Novamente se revelou sem sombras e sem figuras; apresentou-se Ele mesmo, descobrindo-nos de uma vez os tesouros da verdade e as riquezas da graça com a efusão definitiva da luz, da vida e da inteligência divina.


«Aprouve à sabedoria e bondade de Deus, diz o Concílio Vaticano I [2], revelar-se a si mesmo e descobrir-nos os eternos decretos da sua vontade por meio sobrenatural conforme estas palavras do apóstolo: «Deus que em outro tempo falou a nossos pais pelos profetas em diferentes ocasiões e de muitas maneiras, falou-nos ultimamente, nestes dias, por meio de seu Filho Jesus Cristo » (Hebr. I, 1 e 2 ).

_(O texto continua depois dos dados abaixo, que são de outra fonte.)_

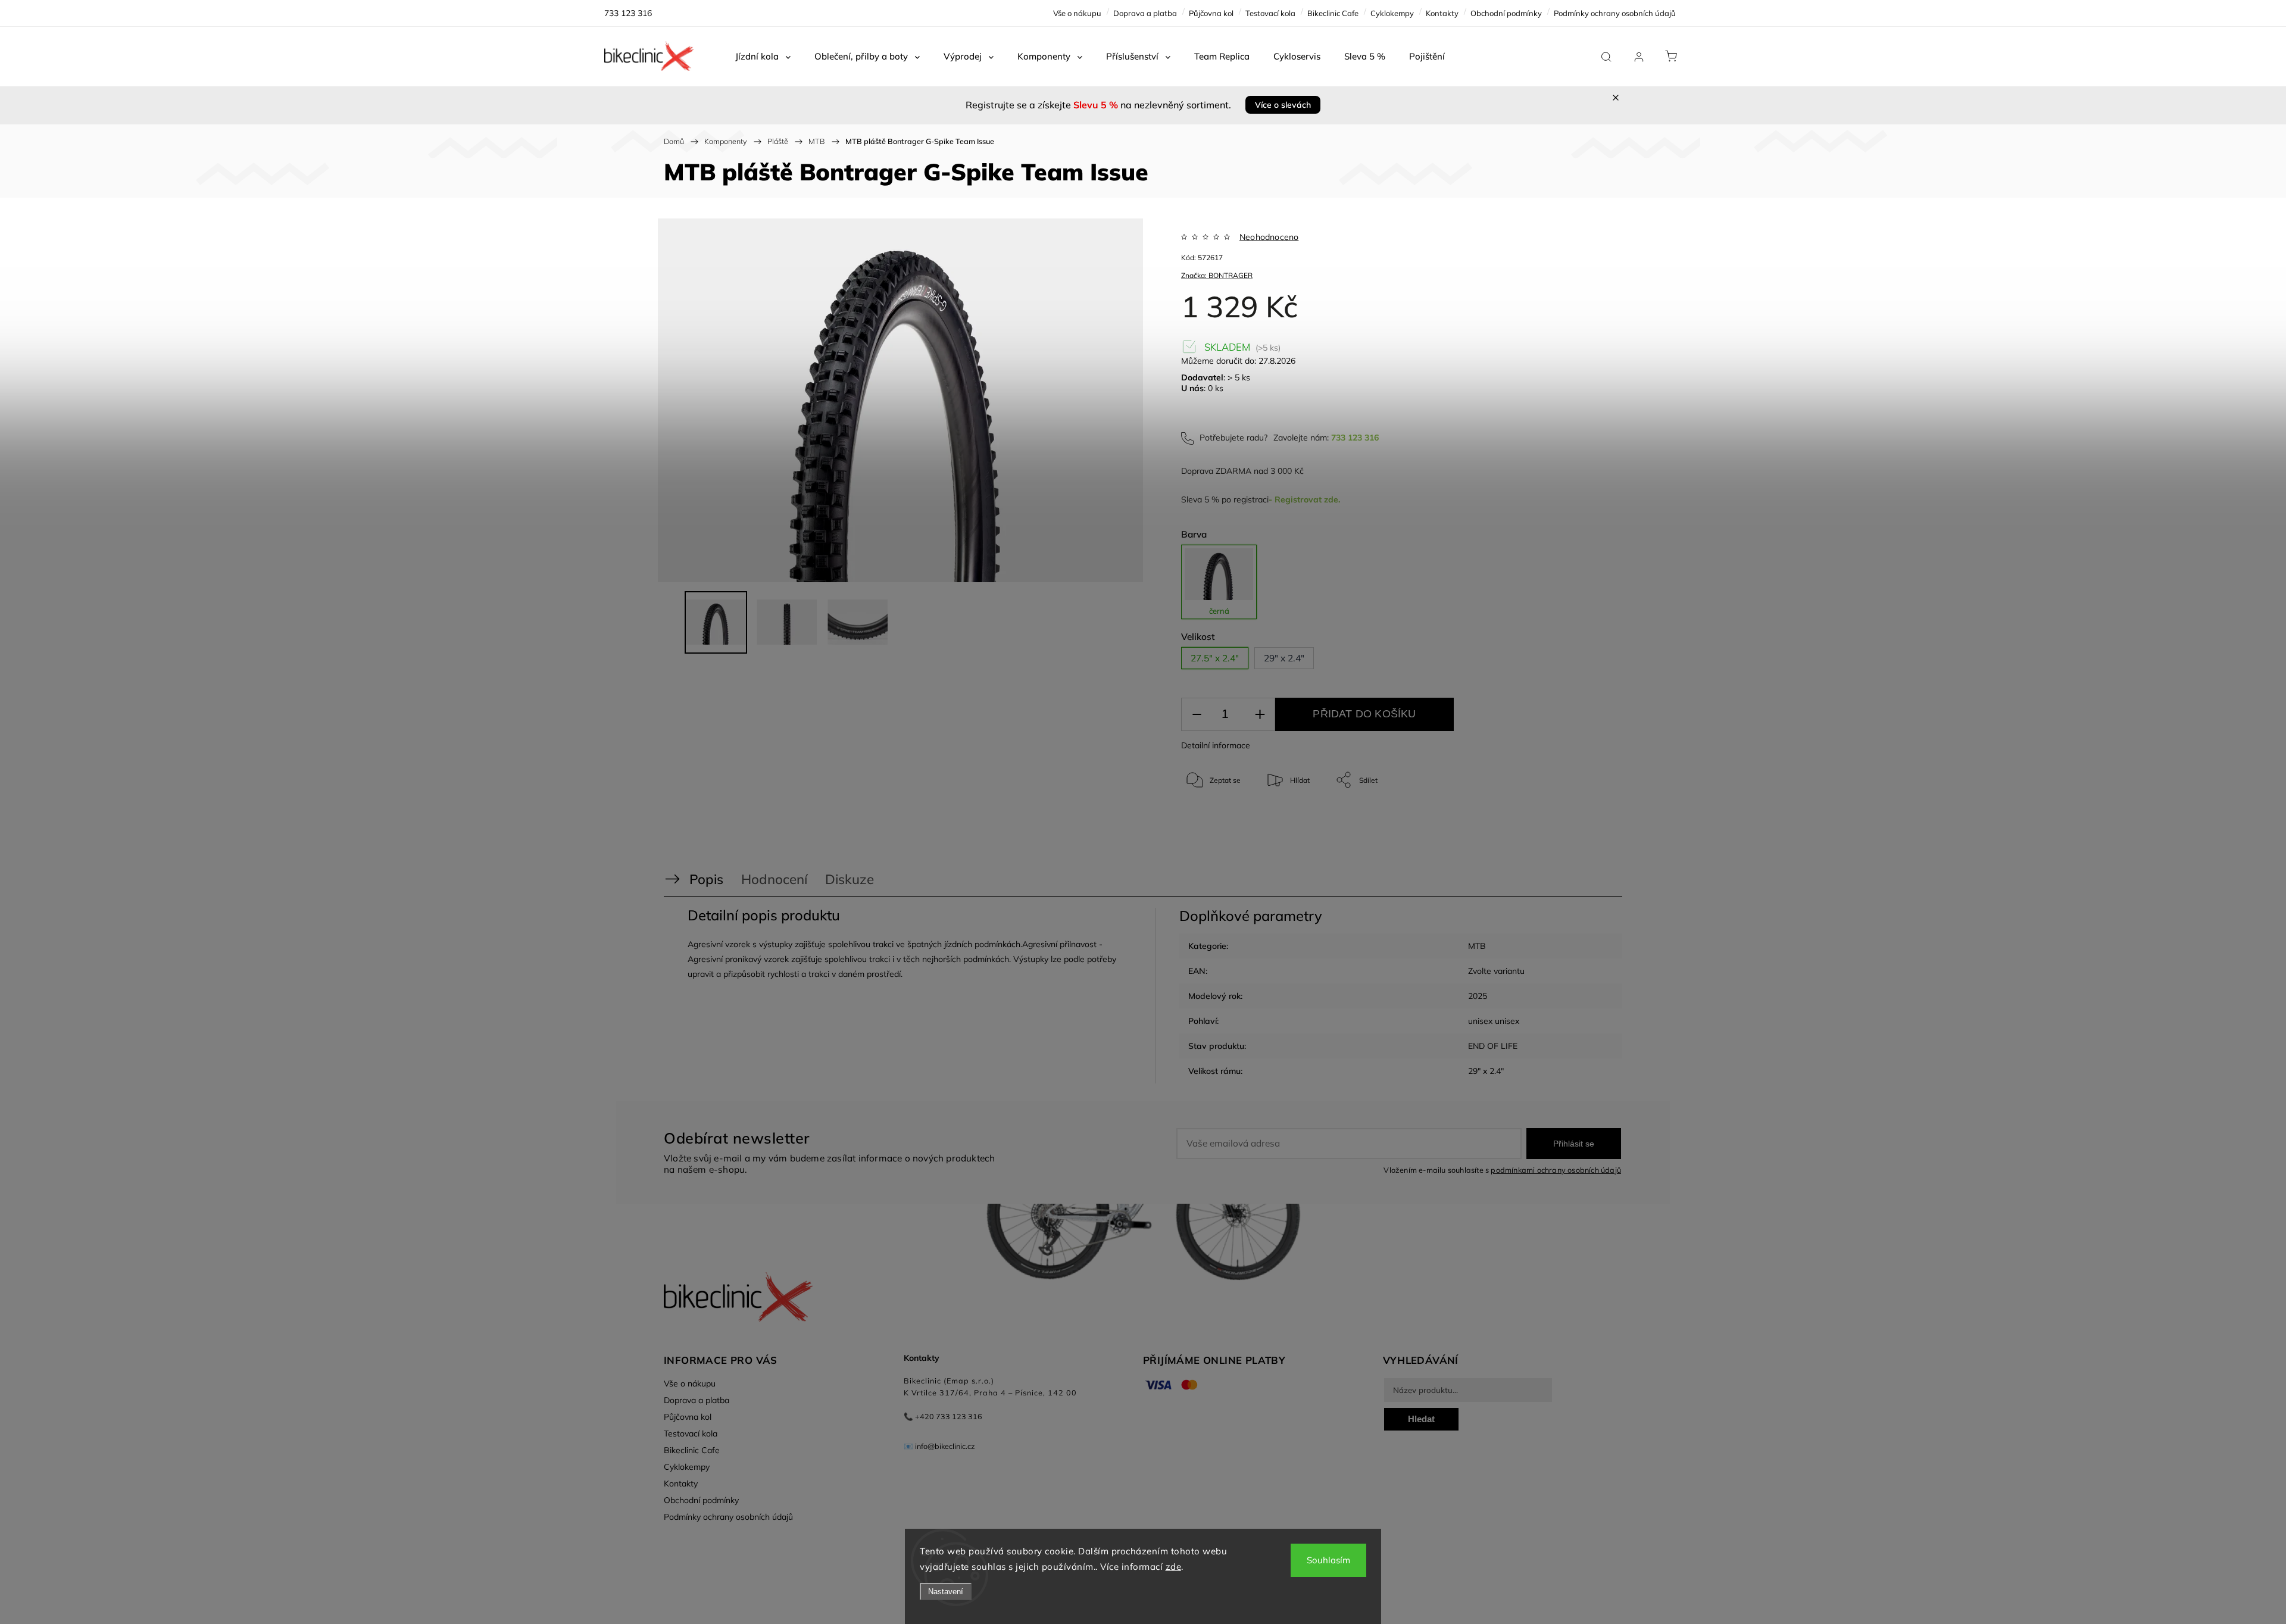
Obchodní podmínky (1506, 13)
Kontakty (1442, 13)
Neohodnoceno (1268, 237)
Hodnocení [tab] (774, 879)
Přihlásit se (1573, 1143)
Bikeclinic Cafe (1333, 13)
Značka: (1217, 275)
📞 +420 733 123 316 (943, 1416)
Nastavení (945, 1591)
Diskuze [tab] (849, 879)
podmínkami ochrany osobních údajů (1556, 1170)
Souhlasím (1328, 1560)
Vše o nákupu (1077, 13)
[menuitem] (763, 56)
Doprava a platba (1145, 13)
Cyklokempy (1392, 13)
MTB (1477, 946)
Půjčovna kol (1211, 13)
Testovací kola (1270, 13)
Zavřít (1565, 819)
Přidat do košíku (1364, 714)
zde (1174, 1566)
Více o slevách (1283, 104)
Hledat (1421, 1419)
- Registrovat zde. (1304, 499)
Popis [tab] (706, 879)
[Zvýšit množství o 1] (1260, 714)
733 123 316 (1355, 437)
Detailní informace (1215, 745)
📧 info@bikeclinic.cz (939, 1446)
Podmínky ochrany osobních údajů (1615, 13)
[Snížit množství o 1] (1196, 714)
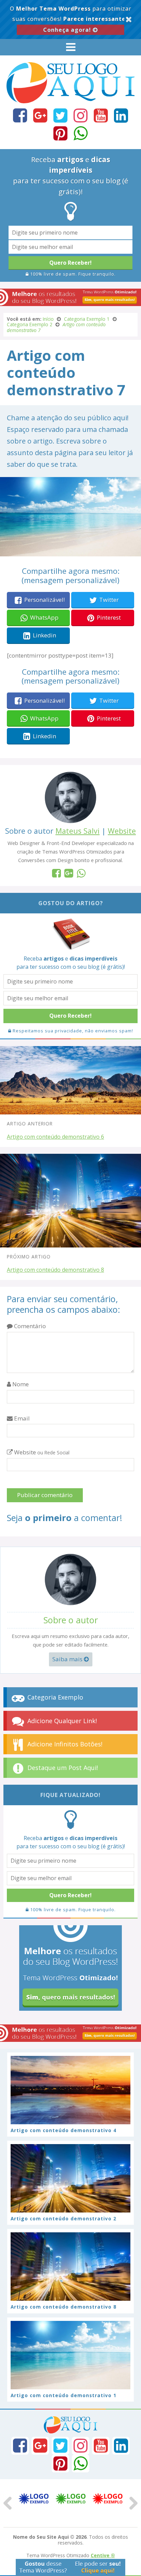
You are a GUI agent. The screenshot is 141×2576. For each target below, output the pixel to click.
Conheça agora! (68, 30)
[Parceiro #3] (107, 2498)
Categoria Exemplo (54, 1697)
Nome (20, 1384)
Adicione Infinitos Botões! (64, 1744)
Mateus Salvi (77, 831)
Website (122, 831)
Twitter (109, 600)
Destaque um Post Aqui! (62, 1767)
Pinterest (109, 617)
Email (21, 1418)
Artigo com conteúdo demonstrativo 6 (55, 1136)
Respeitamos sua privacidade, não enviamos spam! (72, 1030)
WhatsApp (44, 617)
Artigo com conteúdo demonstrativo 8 (55, 1269)
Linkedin (44, 635)
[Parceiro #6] (70, 2498)
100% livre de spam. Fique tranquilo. (72, 274)
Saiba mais (68, 1659)
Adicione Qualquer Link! (61, 1721)
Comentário (29, 1326)
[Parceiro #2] (33, 2498)
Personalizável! (44, 600)
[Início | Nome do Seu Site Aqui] (70, 100)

O homem separando-se de Deus pelo pecado, ficou submerso nas trevas, esqueceu o caminho do céu prometido aos servos fiéis. Cristo veio para salvar-nos, para ensinar ao homem a verdade obscurecida pelas sombras do erro, adulterada pelas superstições gentílicas. «Eu sou, diz Ele, o caminho que conduz ao Pai»[3]; «eu sou a luz e vim para que todo aquele que crê em mim não ande nas trevas, mas tenha a luz da vida»[4]. «Eu sou o princípio de todas as coisas falando convosco» [5]. «Eu sou a verdade mesma [6]; vim para dar testemunho da verdade»[7]. Jesus é o único mesmo, porque é o único que possui a verdade e a revela aos homens. «Vós me chamais Senhor Mestre, e dizeis bem, porque eu o sou»[8]; «um só é o vosso Mestre: o Cristo» [9].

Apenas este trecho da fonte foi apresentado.